The increasing therapeutic failures against Helicobacter pylori infection has determined the need to develop new drugs. The susceptibility to resveratrol (1) of twenty-six H. pylori strains representing nine CagA+ strains from patients with gastric carcinoma and eight Cag- and nine CagA+ strains from patients with chronic gastritis only was evaluated. Compound 1 was dissolved in DMSO and double diluted in Brucella broth with 10% BFS; ca. 10 6 organisms were added to each dilution. After incubation, subcultures were performed using Columbia-blood agar plates. The lowest concentration in broth at which all the organisms were killed was considered the minimum bactericidal concentration (MBC). Tests were performed in triplicate. The mean MBC of 1 for CagA positive GC strains was significantly lower than those for both CagA positive and CagA negative CG strains.
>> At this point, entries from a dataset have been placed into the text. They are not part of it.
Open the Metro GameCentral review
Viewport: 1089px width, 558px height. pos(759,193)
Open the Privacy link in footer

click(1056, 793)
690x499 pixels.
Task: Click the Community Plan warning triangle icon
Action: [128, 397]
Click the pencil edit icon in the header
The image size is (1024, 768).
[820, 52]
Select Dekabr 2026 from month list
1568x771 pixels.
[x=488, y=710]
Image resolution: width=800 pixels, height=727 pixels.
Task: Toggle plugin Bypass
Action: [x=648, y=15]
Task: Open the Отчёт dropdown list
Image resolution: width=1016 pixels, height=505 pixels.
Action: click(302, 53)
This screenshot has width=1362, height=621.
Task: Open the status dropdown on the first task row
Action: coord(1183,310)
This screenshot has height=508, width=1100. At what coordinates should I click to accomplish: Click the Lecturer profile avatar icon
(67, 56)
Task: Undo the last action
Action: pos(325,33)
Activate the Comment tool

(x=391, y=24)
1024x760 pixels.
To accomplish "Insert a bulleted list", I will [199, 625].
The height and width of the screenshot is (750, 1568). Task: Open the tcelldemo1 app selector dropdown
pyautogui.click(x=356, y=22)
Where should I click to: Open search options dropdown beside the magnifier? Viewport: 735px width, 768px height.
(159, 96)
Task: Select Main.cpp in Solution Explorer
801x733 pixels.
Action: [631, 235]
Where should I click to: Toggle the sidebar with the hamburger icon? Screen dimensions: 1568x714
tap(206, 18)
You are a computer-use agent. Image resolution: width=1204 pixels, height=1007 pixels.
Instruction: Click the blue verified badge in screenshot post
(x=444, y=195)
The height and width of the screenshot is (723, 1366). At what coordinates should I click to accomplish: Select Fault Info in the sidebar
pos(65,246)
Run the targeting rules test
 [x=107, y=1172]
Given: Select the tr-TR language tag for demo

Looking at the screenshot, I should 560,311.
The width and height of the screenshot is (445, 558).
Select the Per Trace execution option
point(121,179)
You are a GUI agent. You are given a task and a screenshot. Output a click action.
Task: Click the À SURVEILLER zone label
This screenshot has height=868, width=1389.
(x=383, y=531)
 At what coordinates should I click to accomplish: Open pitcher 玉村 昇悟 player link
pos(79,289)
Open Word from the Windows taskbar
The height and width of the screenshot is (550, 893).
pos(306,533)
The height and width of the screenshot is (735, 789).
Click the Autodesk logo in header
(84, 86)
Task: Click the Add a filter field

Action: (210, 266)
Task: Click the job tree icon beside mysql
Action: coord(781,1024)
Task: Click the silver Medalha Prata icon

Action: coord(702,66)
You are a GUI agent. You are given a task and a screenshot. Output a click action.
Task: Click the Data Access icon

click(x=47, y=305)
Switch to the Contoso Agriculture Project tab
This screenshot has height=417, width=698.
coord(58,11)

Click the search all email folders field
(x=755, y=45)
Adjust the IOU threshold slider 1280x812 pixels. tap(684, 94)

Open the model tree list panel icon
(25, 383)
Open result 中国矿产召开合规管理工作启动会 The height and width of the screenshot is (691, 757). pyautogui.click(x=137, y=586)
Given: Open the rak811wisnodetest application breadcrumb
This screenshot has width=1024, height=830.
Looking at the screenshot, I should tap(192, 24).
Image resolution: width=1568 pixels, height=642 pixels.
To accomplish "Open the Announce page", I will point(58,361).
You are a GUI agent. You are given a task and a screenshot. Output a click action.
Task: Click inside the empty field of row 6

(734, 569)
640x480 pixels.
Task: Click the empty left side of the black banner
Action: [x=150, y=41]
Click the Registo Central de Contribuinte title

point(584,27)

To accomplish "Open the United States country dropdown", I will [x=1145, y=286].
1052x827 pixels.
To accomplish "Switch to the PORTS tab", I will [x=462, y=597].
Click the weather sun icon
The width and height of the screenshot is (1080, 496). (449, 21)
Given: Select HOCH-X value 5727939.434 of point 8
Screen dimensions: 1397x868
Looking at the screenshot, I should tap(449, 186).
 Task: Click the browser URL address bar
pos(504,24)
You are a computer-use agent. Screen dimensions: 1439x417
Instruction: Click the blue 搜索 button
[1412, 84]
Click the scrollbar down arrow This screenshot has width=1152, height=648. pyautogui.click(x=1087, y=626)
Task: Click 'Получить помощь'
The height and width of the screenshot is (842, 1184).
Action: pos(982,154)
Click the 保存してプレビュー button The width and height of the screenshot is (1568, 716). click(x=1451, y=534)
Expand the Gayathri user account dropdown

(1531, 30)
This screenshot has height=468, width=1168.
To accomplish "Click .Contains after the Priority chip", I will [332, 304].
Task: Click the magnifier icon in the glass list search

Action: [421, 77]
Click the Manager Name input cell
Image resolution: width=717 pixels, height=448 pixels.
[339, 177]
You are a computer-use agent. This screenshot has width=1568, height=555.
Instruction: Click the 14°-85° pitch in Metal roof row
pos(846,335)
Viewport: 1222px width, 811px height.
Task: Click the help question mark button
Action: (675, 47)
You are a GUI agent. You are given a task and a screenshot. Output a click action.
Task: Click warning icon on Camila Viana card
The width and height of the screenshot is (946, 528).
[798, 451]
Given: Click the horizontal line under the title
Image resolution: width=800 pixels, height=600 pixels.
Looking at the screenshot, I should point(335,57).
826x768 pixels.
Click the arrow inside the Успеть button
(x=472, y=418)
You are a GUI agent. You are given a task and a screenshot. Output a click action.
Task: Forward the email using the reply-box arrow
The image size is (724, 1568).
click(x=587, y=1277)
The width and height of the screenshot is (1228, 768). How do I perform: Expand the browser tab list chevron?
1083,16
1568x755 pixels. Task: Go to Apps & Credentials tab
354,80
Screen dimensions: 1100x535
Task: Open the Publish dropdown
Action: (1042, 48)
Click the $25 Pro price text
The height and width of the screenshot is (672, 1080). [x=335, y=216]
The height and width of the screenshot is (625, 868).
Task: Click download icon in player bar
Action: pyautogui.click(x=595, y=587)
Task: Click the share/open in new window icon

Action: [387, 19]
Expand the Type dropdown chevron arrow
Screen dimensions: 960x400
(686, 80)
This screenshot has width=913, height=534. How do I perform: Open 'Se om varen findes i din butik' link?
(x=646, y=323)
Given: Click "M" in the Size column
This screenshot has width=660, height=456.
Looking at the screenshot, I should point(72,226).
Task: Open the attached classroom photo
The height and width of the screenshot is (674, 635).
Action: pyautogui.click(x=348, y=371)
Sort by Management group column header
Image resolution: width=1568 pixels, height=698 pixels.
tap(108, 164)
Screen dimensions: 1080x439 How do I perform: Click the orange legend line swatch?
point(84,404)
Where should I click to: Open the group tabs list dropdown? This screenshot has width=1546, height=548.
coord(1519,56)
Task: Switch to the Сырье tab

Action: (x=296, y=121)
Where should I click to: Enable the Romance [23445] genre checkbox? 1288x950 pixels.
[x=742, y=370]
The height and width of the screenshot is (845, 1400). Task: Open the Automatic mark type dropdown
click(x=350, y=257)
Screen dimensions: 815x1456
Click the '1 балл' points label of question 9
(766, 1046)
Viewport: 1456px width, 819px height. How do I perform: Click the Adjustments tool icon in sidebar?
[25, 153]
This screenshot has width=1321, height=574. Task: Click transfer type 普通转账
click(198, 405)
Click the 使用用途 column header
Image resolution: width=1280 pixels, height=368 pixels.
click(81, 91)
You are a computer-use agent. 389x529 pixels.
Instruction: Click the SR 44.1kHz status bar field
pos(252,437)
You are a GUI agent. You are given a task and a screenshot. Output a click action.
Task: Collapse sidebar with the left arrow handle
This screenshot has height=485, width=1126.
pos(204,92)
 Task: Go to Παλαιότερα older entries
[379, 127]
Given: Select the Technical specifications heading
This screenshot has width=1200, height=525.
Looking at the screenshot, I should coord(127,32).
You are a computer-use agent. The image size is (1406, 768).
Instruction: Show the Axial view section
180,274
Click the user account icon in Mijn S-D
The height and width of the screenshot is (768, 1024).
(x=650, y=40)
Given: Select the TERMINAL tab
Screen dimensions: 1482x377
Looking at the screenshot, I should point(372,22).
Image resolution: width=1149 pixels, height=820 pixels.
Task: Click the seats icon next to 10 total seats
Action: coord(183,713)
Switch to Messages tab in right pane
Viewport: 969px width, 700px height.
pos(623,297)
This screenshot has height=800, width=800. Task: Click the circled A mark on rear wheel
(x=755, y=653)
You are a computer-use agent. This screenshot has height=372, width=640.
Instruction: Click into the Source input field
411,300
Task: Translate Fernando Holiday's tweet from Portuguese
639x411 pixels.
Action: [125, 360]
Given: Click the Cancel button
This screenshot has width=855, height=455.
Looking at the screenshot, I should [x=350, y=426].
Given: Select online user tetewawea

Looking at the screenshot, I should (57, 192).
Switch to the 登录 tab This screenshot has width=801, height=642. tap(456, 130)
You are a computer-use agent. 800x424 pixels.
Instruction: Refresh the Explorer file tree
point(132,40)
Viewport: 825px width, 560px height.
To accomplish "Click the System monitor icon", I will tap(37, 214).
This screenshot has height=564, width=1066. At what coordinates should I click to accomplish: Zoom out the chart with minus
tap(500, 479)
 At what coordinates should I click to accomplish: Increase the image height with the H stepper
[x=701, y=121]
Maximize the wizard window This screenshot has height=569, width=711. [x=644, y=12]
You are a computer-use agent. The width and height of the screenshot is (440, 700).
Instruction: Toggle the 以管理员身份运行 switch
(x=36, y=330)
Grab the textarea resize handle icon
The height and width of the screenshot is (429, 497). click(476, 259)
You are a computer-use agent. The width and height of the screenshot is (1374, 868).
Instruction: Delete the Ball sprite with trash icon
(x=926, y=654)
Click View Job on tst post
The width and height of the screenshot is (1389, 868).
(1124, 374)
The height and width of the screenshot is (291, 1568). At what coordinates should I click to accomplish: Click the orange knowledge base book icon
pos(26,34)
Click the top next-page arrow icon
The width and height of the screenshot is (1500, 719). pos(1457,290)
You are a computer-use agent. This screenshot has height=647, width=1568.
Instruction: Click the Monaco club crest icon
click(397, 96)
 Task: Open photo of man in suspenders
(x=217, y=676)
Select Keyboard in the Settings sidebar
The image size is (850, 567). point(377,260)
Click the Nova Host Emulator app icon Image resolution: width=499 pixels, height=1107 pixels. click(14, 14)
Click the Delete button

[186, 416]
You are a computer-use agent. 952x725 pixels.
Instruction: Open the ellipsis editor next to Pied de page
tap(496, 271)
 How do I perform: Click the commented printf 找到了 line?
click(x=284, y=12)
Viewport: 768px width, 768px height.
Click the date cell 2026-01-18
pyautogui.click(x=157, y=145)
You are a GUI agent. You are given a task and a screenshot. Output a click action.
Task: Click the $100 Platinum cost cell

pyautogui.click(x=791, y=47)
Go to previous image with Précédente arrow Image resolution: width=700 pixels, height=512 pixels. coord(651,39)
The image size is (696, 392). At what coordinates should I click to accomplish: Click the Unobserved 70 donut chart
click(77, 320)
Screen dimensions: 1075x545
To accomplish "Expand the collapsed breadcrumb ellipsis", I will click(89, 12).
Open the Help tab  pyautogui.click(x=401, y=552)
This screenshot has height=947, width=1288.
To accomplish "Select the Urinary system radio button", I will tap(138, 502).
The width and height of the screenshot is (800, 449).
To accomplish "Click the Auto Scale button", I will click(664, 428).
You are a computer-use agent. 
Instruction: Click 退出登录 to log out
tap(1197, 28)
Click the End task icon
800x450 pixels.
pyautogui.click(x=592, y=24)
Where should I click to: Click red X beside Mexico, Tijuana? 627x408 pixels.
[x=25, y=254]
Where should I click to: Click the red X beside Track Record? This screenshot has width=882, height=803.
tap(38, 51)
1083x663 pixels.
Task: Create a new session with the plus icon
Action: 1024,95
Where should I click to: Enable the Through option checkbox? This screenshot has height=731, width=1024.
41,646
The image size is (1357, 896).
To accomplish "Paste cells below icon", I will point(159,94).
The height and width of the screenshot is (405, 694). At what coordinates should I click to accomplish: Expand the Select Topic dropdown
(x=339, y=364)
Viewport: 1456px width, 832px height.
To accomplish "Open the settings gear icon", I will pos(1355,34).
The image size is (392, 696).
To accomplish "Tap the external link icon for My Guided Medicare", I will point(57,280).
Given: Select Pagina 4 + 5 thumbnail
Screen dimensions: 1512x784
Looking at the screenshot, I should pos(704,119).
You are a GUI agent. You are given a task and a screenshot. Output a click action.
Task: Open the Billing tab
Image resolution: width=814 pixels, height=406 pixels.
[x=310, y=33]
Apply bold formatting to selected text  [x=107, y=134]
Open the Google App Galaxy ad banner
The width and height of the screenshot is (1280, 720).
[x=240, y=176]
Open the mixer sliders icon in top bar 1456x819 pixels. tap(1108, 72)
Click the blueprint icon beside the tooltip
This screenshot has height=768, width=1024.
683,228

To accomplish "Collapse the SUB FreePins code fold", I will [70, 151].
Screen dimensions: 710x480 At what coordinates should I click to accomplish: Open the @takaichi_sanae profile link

An F1 ATPase of H. pylori showed a significant linear homology with a human ATPase considered a possible target of 1. It was hypothesized that strains infecting patients with gastric carcinoma have a reduced expression of F-type ATPases, which normally protect the bacteria from low pH levels by maintaining a proton gradient across membranes. Such behavior can be considered as an adaptive response to decreased gastric acidity. Since the targets of resveratrol (1) are also the bacterial ATPases, their putative reduced expression could increase the susceptibility to this compound, so that it saturates its targets more quickly and efficiently. © 2011 The American Chemical Society and American Society of Pharmacognosy.